Instead of looking at federal spending in Alaska per person, look at spending per acre of nontaxable federal land — what the feds pay in lieu of taxes. Alaska is dead last, and by a wide margin. Taxpayers are led to believe that Alaska gets much more federal money than other states. That is not close to the truth. Arizona got five times the federal dollars in fiscal 2005 as came to Alaska; Ohio more than nine times; and Florida 15 times.
Or, look at it another way, Alaska received $35.55 per federal acre in the state. Wyoming was next lowest at $181.33. Connecticut, represented by Sen. Joseph Lieberman, received $2,208,000 per federal acre! And his partner in locking up Alaska, Sen. John McCain, saw his state of Arizona given $1,278 per acre.

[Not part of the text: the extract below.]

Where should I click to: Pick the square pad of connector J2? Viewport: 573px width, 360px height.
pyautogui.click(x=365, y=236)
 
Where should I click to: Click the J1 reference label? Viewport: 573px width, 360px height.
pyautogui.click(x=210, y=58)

Both the "per-capita" standard and the "dollars-per-federal-acre" standard should be used - as a check and balance against each other. But in the final analysis, if the feds want to keep so much of our land in their custody in a state of our size, and expect us to provide infrastructural services to it, then it is reasonable to ask the feds to pony up, just like we would ask any private landowner to pay. And that's why earmarks are justified in concept, although the amount is always subject to negotiation, based upon changing requirements. Even so, Governor Sarah Palin has urged Alaskans to become more self-reliant and less dependent upon earmarks. So we do recognize that the federal treasury is not a bottomless cornucopia, and we don't expect to be handed a blank check.
But if the feds aren't going to pay us property taxes like private landowners do, it's only fair to expect the feds to make up for it in some way. They don't deserve a free ride, either.